→ **Text section**:
>>>

# For conversion for files you would like on your kindle..



## laurendenise (Dec 1, 2008)

http://www.pdbreader.com/pdb-reader/turn-your-amazon-kindle-into-a-perfect-pdb-reader

I did it and it seems to work well with the txt format from pdb...
Except I cannot figure out how to convert it to prc on mobi converter...I do the pdf conversion on it...but maybe I am missing something?


----------



## marianneg (Nov 4, 2008)

Try the free Mobipocket Creator software:
http://www.mobipocket.com/en/DownloadSoft/default.asp?Language=EN


----------



## irabren (Nov 9, 2008)

Be careful about downloading from this site or its links - I got a trojan that had to be removed.
http://www.pdbreader.com/pdb-reader/turn-your-amazon-kindle-into-a-perfect-pdb-reader


----------



## farmwife99 (Nov 22, 2008)

irabren said:


> Be careful about downloading from this site or its links - I got a trojan that had to be removed.
> http://www.pdbreader.com/pdb-reader/turn-your-amazon-kindle-into-a-perfect-pdb-reader


Thanks for the heads up.


----------



## laurendenise (Dec 1, 2008)

Yes thanks for letting us know. No trojans yet but I will scan again! So happy I have my kindle. Haven't decided what to name it yet!


----------



## Angela (Nov 2, 2008)

Thanks for the info irabren... I have said it once and I will say it again... you are a plethora of information!


----------



## Marci (Nov 13, 2008)

Hi, Laurendenise, 

Welcome  

I've not seen your name here on KB so I just wanted to say "Hi" and glad you are here.

Do let us know when you name your Kindle and any accessories you may purchase  

Cheers,

Marci


----------



## Selcien (Oct 31, 2008)

marianner said:


> Try the free Mobipocket Creator software:
> http://www.mobipocket.com/en/DownloadSoft/default.asp?Language=EN


That's something that could be very useful. Thanks.

<<<

→ **Stored data**:

>>>

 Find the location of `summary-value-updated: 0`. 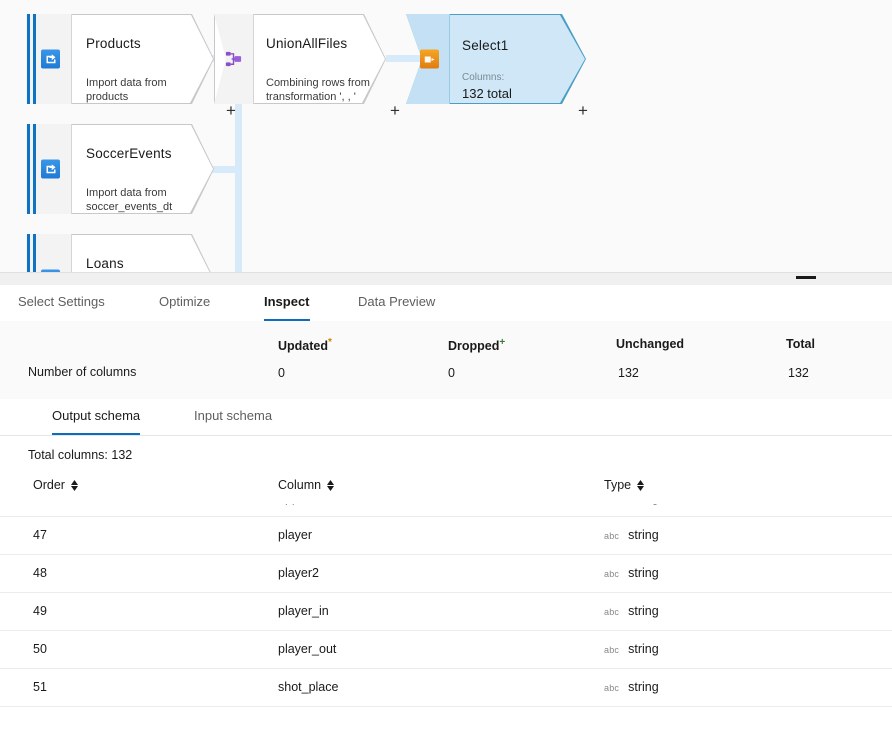

summary-value-updated: 0 is located at coordinates (282, 373).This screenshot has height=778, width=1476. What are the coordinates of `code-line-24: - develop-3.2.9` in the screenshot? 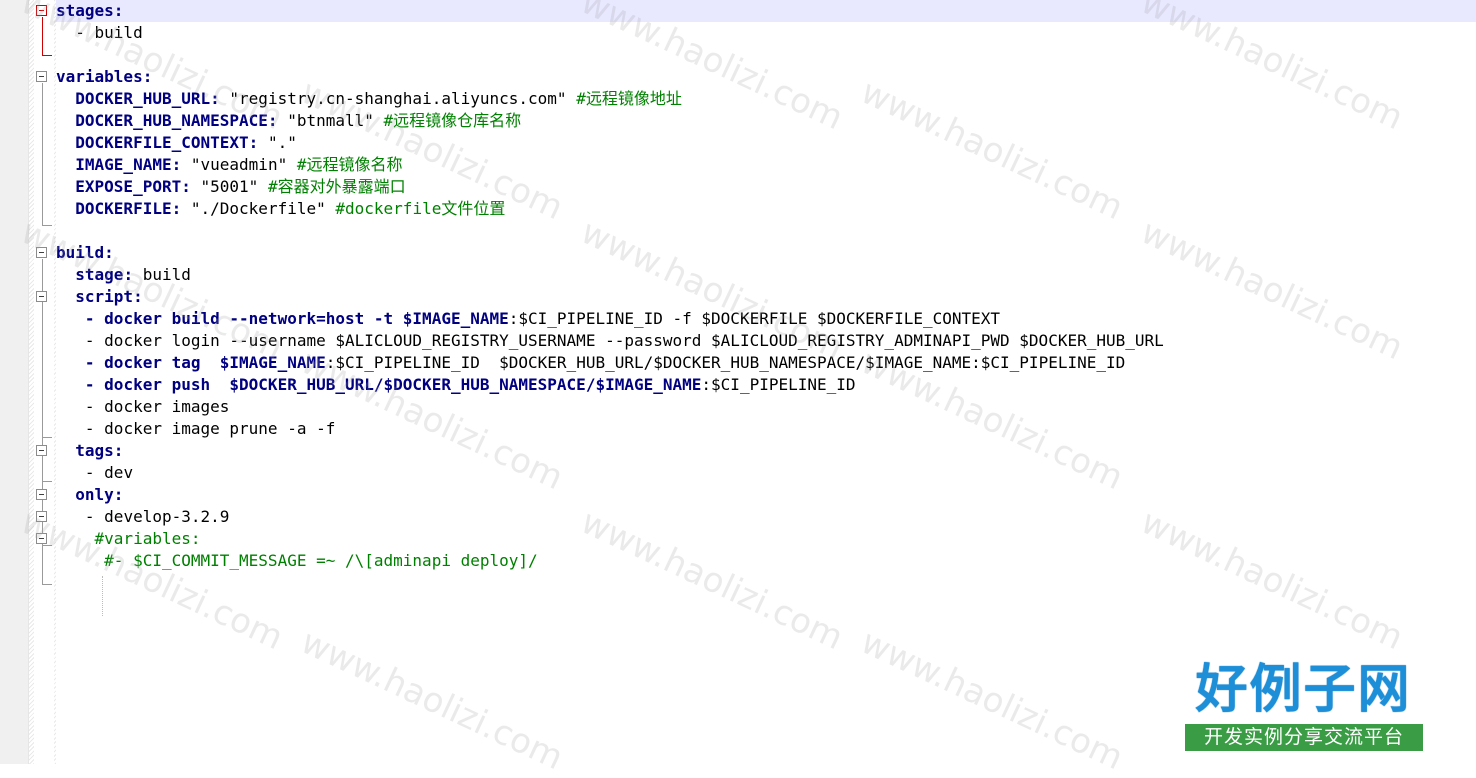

<<<

→ **List of tasks**:
(a) Return, word for word, the part of the Kindle file conversion thread that begins at the words "I did it and" and stops after the words "(Nov 4, 2008)".
(b) Answer these questions from the Kindle file conversion thread above:
(i) Which software does marianneg suggest trying?
(ii) According to laurendenise's first post, which format seemed to work well?
(iii) What does irabren report getting after downloading from the pdbreader site or its links?
(c) In the Kindle file conversion thread, why does irabren tell readers to be careful about downloading from the pdbreader site or its links?

→ **Results for each task**:
(a)
I did it and it seems to work well with the txt format from pdb...
Except I cannot figure out how to convert it to prc on mobi converter...I do the pdf conversion on it...but maybe I am missing something?


----------



## marianneg (Nov 4, 2008)

(b)
(i) The free Mobipocket Creator software.
(ii) The txt format from pdb.
(iii) A trojan that had to be removed.

(c) Irabren got a trojan from downloading from that site or its links, and it had to be removed.